Torrey Pine trees reportedly vandalized in Solana Beach

Solana Beach residents Gary and Patricia Coad discovered two holes in their Torrey Pine tree in March. The couple found two similar holes drilled into their tree last year. / Courtesy photos

By Kristina Houck

Residents at two Solana Beach homes recently discovered holes in the Torrey Pine trees on their properties. The homeowners suspect the endangered trees were poisoned.

“It’s got some brown growth where it shouldn’t. It looks like it’s having some problems,” said Gary Coad about the roughly 60-foot tree on his property. He and his wife, Patricia Coad, have lived at their home on Glenmont Drive since 1985.

This is the second time the Coads’ tree has reportedly been vandalized. Concerned about the browning of the tree, the couple hired an arborist last April. He discovered two holes in the Torrey Pine.

“He found the holes,” recalled Coad. “They were drilled pretty precisely deep into the tree. We presumed somebody put poison in the tree because we have been having problems ever since.”

The rarest pine species in the United States, Torrey Pine trees grow only in San Diego County and on one of the Channel Islands.

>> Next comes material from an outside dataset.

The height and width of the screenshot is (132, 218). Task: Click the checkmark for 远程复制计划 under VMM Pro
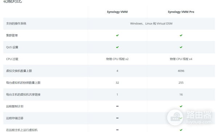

hole in treeThe Coads have spent $950 on arborist services and $500 on treatments for their Torrey Pine tree, which was trimmed in December. To prevent further tampering with the holes, Coad filled them with wine corks.

He discovered two new holes in the tree in early March. This time they were also filled with wine corks.

“He [the arborist] said before we had these new holes, April through June would tell us if the tree was going to make it or not,” Coad said. “It was looking good, but now it looks like it has problems again.”

After discovering the new holes, the Coads notified their neighbors. That’s when Richard Hendlin, who also lives at the intersection of Glenmont Drive and Lynwood Avenue, discovered three holes in his Torrey Pine tree. Wine corks had also been inserted in those holes.

Hendlin informed the Solana Beach City Council and the community about the incidents during the March 26 council meeting.

“They are the rarest pine species in the United States and are designated by the authoritative California Native Plant Society as a critically imperiled species, with a decreasing population trend,” he said. “You can therefore understand how unsettling it is for me to come tonight to report to you and the community that recently, on or about March 7-9, my neighbors, Patricia and Gary Coad and I, … were victims of intentional and willful criminal conduct when some person or persons attempted to kill our very old and very mature Torrey Pine trees, which we each have on our properties, by cutting and apparently poisoning.”

Although he is attempting to save his Torrey Pine, Coad noted that if treatments fail, it would cost him roughly $10,000 to remove the tree.

“I don’t want that to happen. I love the tree,” Coad said. “It’s part of the people’s view, but not everyone looks at it that way. So someone is trying to do our and Rick’s tree in, and it’s quite upsetting.”

In the meantime, the neighbors are collectively offering a $3,000 reward for information leading to the arrest and conviction of the person or persons responsible for the damage to the trees.

They have also reported the incidents to the San Diego County Sheriff’s Department.

Anyone with information is encouraged to contact the Sheriff’s Department non-emergency line at 858-565-5200 or call Sgt. Joe Montion at 760-966-3500.